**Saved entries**
— start —
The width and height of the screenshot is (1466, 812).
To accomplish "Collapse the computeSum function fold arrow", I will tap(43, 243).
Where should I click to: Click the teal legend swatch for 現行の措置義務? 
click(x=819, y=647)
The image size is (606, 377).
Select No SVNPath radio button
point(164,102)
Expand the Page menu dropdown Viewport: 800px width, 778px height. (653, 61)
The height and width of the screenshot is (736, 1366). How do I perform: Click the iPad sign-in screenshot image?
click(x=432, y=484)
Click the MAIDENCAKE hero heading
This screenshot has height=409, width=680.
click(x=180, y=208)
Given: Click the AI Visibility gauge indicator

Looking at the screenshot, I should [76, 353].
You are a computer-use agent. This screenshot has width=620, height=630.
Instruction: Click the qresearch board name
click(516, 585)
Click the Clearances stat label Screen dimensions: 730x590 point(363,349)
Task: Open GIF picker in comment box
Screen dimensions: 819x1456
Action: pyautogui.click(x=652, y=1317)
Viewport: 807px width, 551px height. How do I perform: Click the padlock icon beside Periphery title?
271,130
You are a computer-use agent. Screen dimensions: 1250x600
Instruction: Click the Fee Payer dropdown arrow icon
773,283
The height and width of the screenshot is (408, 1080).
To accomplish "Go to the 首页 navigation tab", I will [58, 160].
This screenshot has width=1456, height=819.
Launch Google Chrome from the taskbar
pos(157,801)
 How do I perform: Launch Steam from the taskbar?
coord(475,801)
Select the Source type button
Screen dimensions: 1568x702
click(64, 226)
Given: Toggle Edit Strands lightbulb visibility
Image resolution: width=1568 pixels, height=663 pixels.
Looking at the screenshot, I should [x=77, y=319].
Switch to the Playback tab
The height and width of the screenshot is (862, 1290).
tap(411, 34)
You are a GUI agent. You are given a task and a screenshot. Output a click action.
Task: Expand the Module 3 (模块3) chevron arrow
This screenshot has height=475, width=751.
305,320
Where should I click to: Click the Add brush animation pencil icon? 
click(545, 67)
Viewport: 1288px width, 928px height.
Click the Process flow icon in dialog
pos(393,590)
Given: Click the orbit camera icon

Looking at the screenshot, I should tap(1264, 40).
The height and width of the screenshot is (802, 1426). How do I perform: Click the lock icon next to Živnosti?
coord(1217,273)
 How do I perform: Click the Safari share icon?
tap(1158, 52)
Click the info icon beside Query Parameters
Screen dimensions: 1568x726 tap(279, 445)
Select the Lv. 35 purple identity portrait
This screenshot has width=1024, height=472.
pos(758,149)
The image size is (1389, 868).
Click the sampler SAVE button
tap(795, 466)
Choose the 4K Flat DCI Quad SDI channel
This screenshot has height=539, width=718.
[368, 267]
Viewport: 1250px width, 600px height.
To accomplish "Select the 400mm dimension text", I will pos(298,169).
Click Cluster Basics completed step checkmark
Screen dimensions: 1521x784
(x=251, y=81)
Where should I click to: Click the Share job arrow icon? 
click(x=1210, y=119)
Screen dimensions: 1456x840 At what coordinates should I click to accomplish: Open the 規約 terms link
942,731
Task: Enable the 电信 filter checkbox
— end —
**Short problem**
Can you copy out the material from the line containing "Where should I click to: Click the teal" through the line containing "Expand the Page", requests included, with every coordinate in the answers multiplied by 2.55 and rounded to a whole number, halves rounding up?

**Final result**
Where should I click to: Click the teal legend swatch for 現行の措置義務? 
click(x=2088, y=1650)
The image size is (606, 377).
Select No SVNPath radio button
point(418,260)
Expand the Page menu dropdown Viewport: 800px width, 778px height. (1665, 156)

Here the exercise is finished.